Written task A:
In the records, starting at the line that contains "You are a computer-use agent. This" and ending at the end of the records, shift every coordinate in the answers by adding 129 to each number. Reproduce those lines in full, instructions included, and leave the pictures out.

:: Page excerpt

By recognizing the feelings of sadness and sorrow that come from our own sense of loss—of childhood, of the way things were, of the sights and sounds we can no longer experience—we, as humans, can better empathize with the plight of the 68 million people displaced in the world today, Hamid said.
Exit West, Hamid’s highly acclaimed fourth novel, explores various themes of migration as it follows the fictional Saeed and Nadia who flee a country on the brink of civil war and journey through Europe and North America. The novel was a finalist for the Kirkus Prize and the National Book Critics Circle Award, and was named one of the best books of 2017 by The New York Times Book Review.
Throughout the hour-long discussion moderated by Assistant Professor of English Marie Ostby, Hamid highlighted the commonalities between people across the world.
“One thing that characterizes the human experience is that everything changes,” he said.
“Yet we are falling victim to an illusion of permanence. … How can we re-engage with transience in a way that acknowledges it is a frightening and sad situation, but also potentially beautiful and hopeful at the same time?”
It’s important for the world to envision a future that is both plausible and desirable, he said, arguing that it’s implausible to expect humans—who have been moving around the world since they evolved—to stay in one place, and undesirable to maintain geographical inequality.

::::
:: Provided records

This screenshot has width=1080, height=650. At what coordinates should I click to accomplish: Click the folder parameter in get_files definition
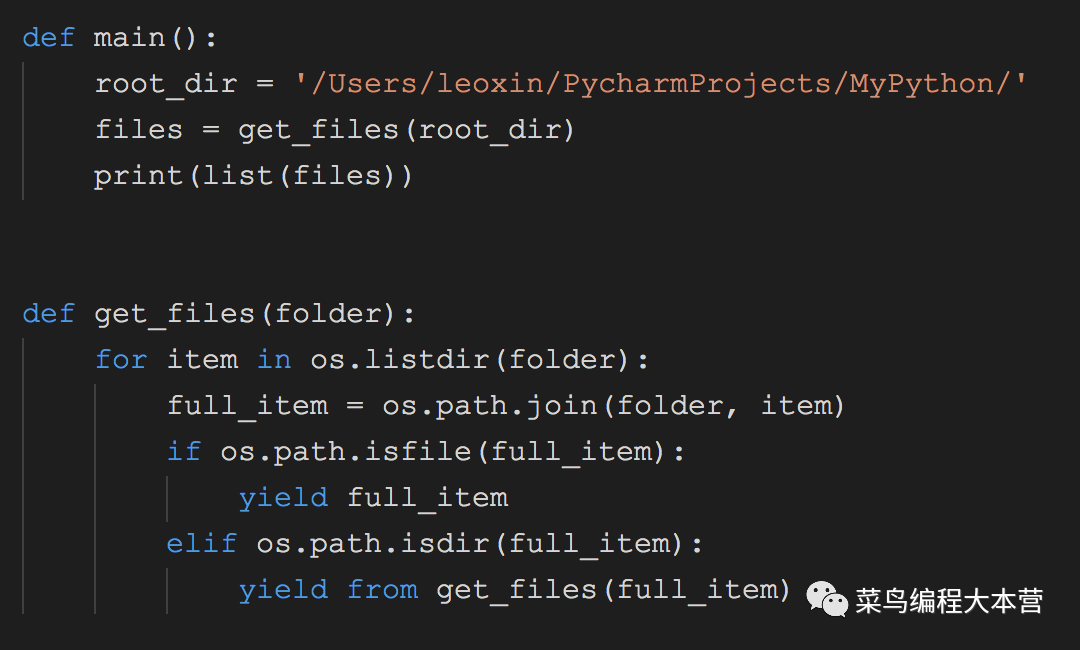click(328, 314)
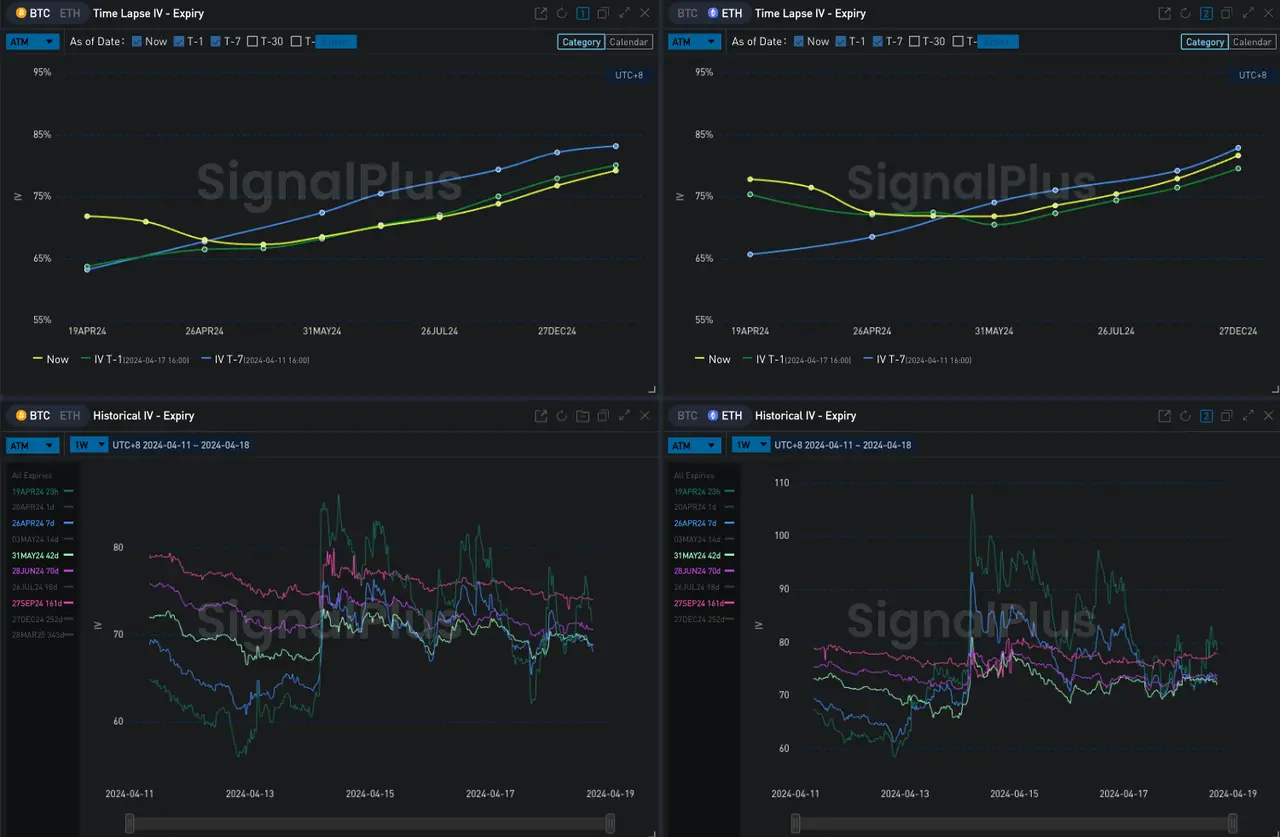Toggle the 27SEP24 161d legend series in BTC Historical IV
This screenshot has height=837, width=1280.
tap(40, 603)
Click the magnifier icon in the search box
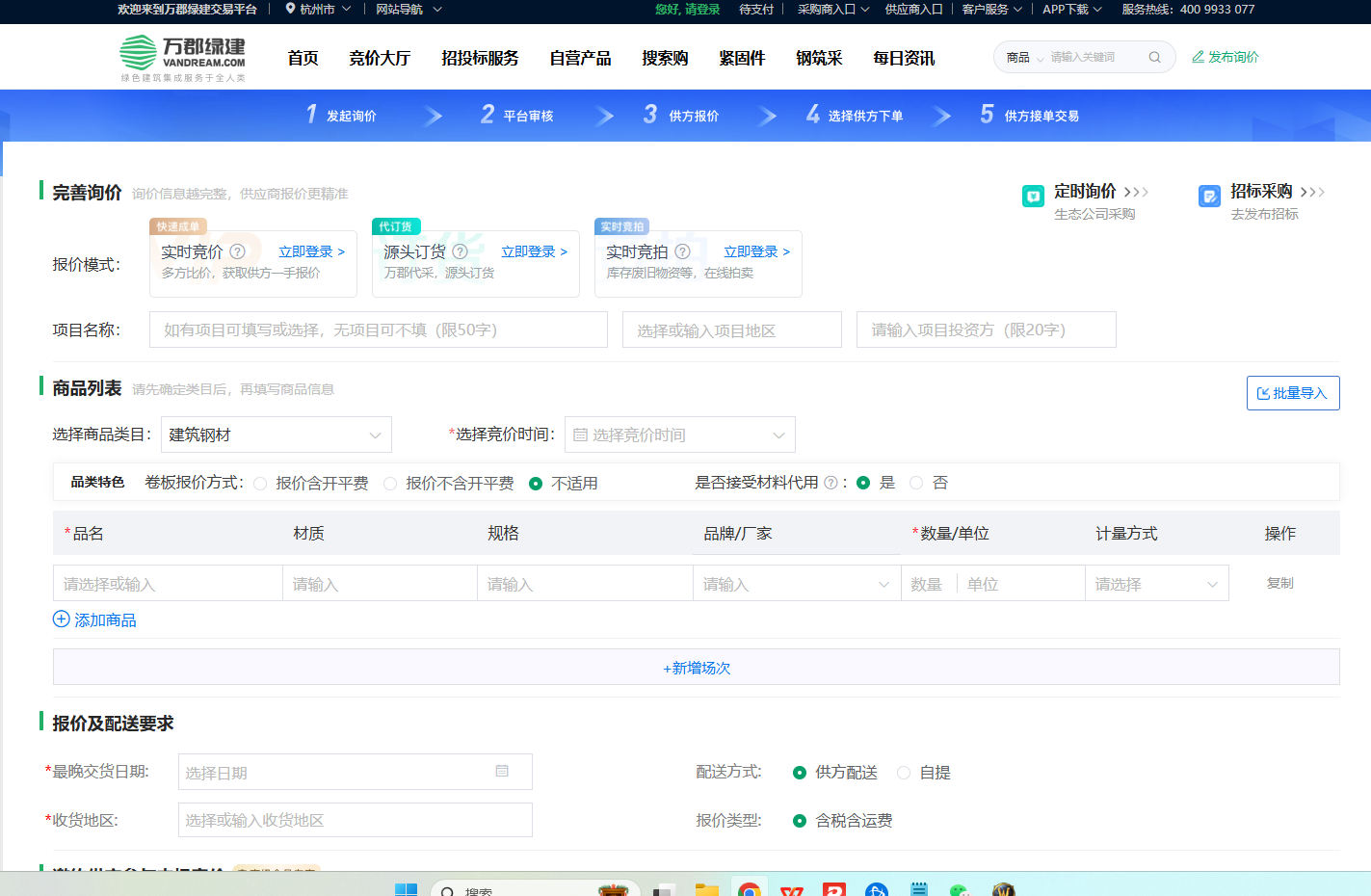This screenshot has height=896, width=1371. 1154,58
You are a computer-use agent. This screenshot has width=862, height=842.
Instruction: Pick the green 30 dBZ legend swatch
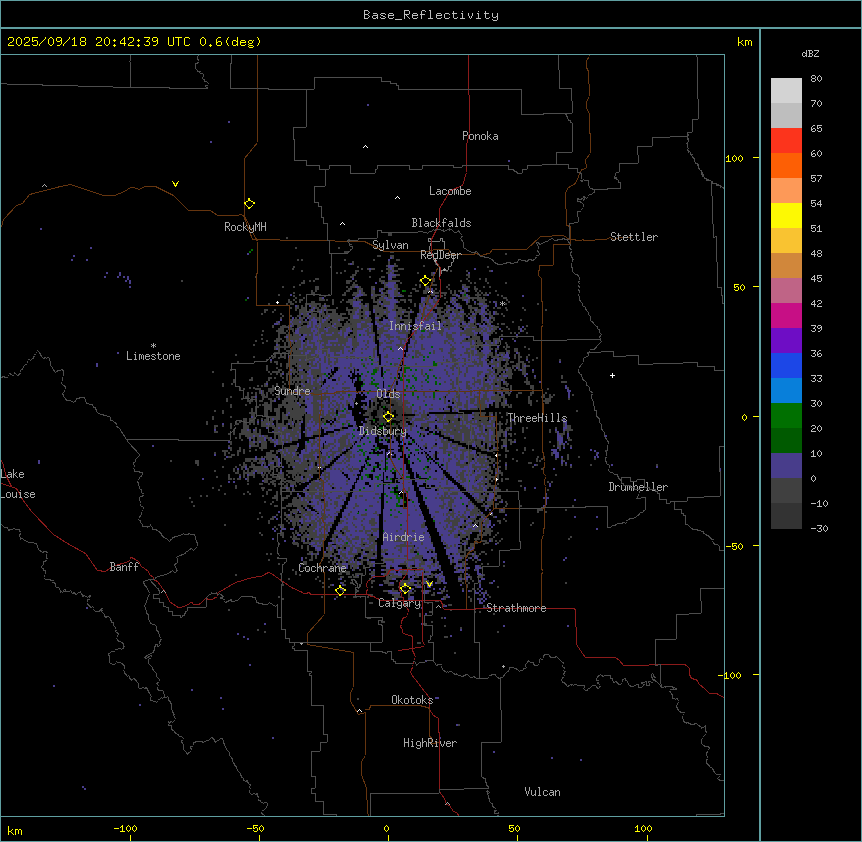click(786, 415)
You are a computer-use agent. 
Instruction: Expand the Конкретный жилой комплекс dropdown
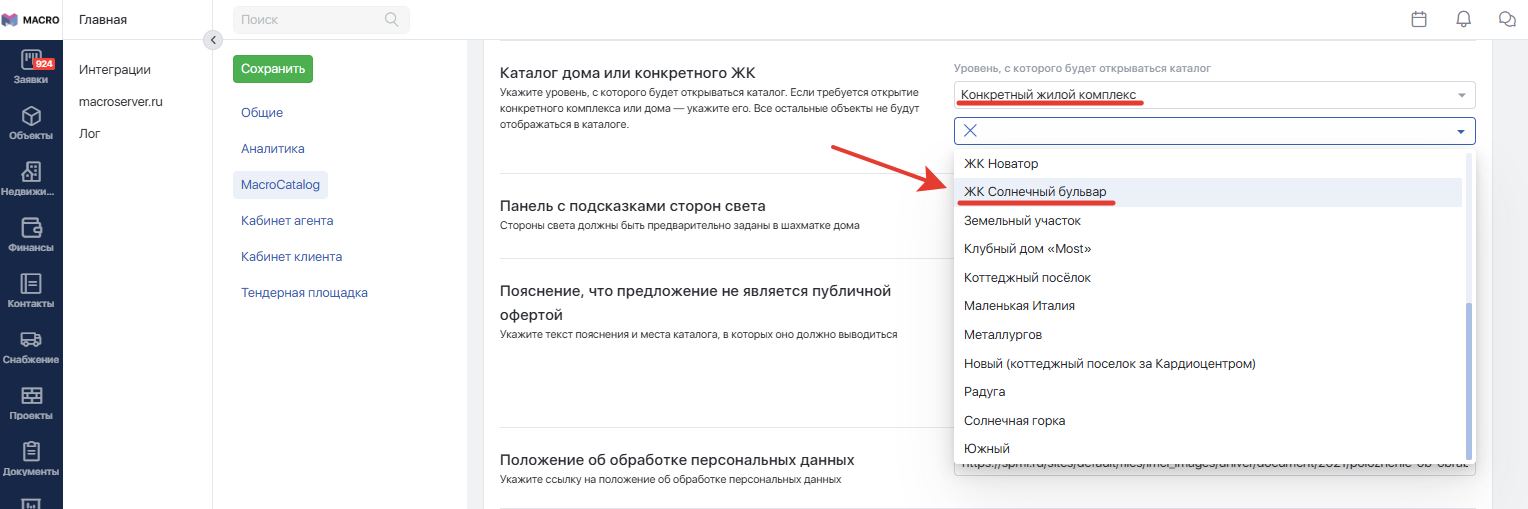(x=1215, y=95)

::::

Written task B:
Using the passage on Hamid's discussion, decide whether each statement agrees with it: (i) Exit West is Hamid's fourth novel; (ii) the discussion was moderated by a professor of history; (iii) Exit West won the Kirkus Prize. Answer yes or no for each and quote the deciding words.

Task solution A:
You are a computer-use agent. This screenshot has width=862, height=842.
Instruction: Pick the green 30 dBZ legend swatch
click(915, 544)
You are a computer-use agent. 
Instruction: Expand the Конкретный жилой комплекс dropdown
(x=1344, y=224)

Task solution B:
(i) Yes: "Exit West, Hamid’s highly acclaimed fourth novel"
(ii) No: "moderated by Assistant Professor of English Marie Ostby"
(iii) No: "The novel was a finalist for the Kirkus Prize"